Software dependencies

Last updated on 2025-04-03 | Edit this page

Overview

Questions

How can we communicate different versions of software dependencies?

Objectives

Know how to track dependencies of a project
Set up an environment and make sure others can reproduce your environment

Our codes often depend on other codes that in turn depend on other codes …

Reproducibility: We can version-control our code with Git but how should we version-control dependencies? How can we capture and communicate dependencies?
Dependency hell: Different codes on the same environment can have conflicting dependencies.

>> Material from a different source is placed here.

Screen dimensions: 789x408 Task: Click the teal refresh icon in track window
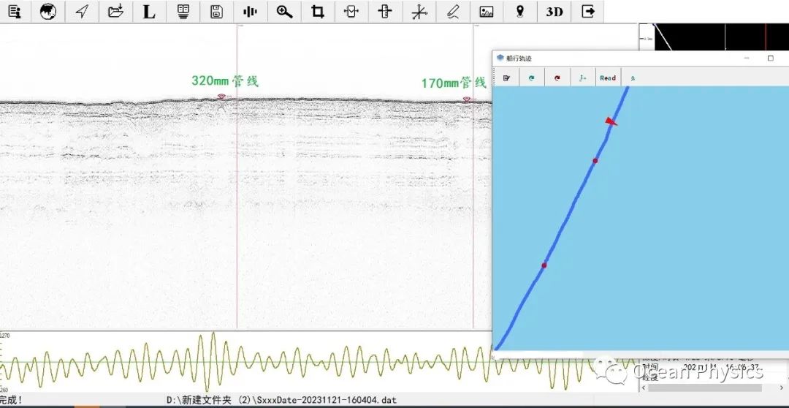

An image showing blocks (=codes) depending on each other for stability

Kitchen analogy

Software <-> recipe
Data <-> ingredients
Libraries <-> pots/tools

Cooking recipe in an unfamiliar language

Tools and what problems they try to solve

Conda, Anaconda, pip, virtualenv, Pipenv, pyenv, Poetry, requirements.txt, environment.yml, renv, …, these tools try to solve the following problems:

Defining a specific set of dependencies, possibly with well defined versions
Installing those dependencies mostly automatically
Recording the versions for all dependencies
Isolate environments
- On your computer for projects so they can use different software
- Isolate environments on computers with many users (and allow self-installations)
Using different Python/R versions per project
Provide tools and services to share packages

Isolated environments are also useful because they help you make sure that you know your dependencies!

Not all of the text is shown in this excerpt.